The first nuclear summit in Washington in 2010 therefore focused its attention on nuclear security and the prevention of nuclear terrorism. These objectives, while important, do not really address the safety of ‘peaceful’ nuclear reactors or the reduction or abolition of nuclear weapons.
On the contrary, nuclear security, as defined by the International Atomic Energy Agency (IAEA), refers to “the prevention and detection of, and response to, theft, sabotage, unauthorised access, illegal transfer or other malicious acts involving nuclear material, other radioactive substances or their associated facilities.” In other words the focus is on making sure that nuclear material does not get into the ‘wrong hands’. This in turn gets redefined in terms of where states line up in the ‘war on terror’. What is surprising about this focus is that there is little solid evidence that terrorist groups are seeking highly enriched uranium either to make dirty bombs or to fuel the nuclear ambitions of states wishing to acquire more sophisticated nuclear weapons.

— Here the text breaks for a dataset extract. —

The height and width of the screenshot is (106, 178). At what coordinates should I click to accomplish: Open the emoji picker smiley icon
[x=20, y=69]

The first as well as the second summit (Seoul, March 26-27, 2012) focused on nuclear terrorism and better management of nuclear and fissile materials: how to prevent, detect and respond to the “illicit” (however this is defined) seizure of any kind of nuclear material, whether raw ore, yellow cake, hexafluoride, metal oxide, ceramic pellets or fuel rod assemblies.

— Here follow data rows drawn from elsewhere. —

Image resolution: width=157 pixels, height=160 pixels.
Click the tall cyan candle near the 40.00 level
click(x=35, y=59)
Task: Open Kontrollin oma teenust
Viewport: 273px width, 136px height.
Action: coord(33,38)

The first summit aimed to turn nuclear security issues into an important prerequisite for advancing nuclear disarmament, non-proliferation and peaceful uses of nuclear energy, thereby helping to realise “a world without nuclear weapons.” Sceptics argue this diverted attention from the business of deeper cuts in arsenals, dealing more creatively with threshold and virtual nuclear states and establishing clear guidelines/roadmaps for nuclear abolition.
The first summit did, however, generate a work plan to minimise and reduce the amount of highly enriched uranium (HEU); ratify international agreements such as the International Convention for the Suppression of Acts of Nuclear Terrorism (ICSANT) and amend the Convention on Physical Protection of Nuclear Material (CPPNM). Some gains were made there and the Seoul Summit was intended to review progress on these measures and (in the wake of the Fukushima meltdown) to focus attention on the dangers of nuclear accidents.
What is somewhat problematic is the link between theft of nuclear materials and terrorist activities. The fact that Osama bin Laden described acquiring nuclear weapons as a “religious duty,” and that the 9/11 Commission Report concluded that Al-Qaeda has tried to acquire or make nuclear weapons does not mean that Al-Qaeda or any other terrorist group is capable now or still interested in achieving this objective. It is certainly a big leap to go from there to suggesting that such weapons in the hands of terrorists will be used to generate massive loss of life or can confer any obvious political benefits. To focus so much attention on this low probability behaviour is a distraction from moving toward a nuclear-free world –with reduced reliance on both nuclear energy and nuclear weaponry.
The South Korean government hoped that the Seoul Summit would be a “stepping-stone to breakthroughs in broader areas of nuclear non-proliferation and disarmament”. While it did discuss the interface between nuclear security and safety, the summit communiqué did not really establish this stepping-stone nor did it place any real restraints on the continued expansion of nuclear power or energy in Northeast Asia and in the rest of the world.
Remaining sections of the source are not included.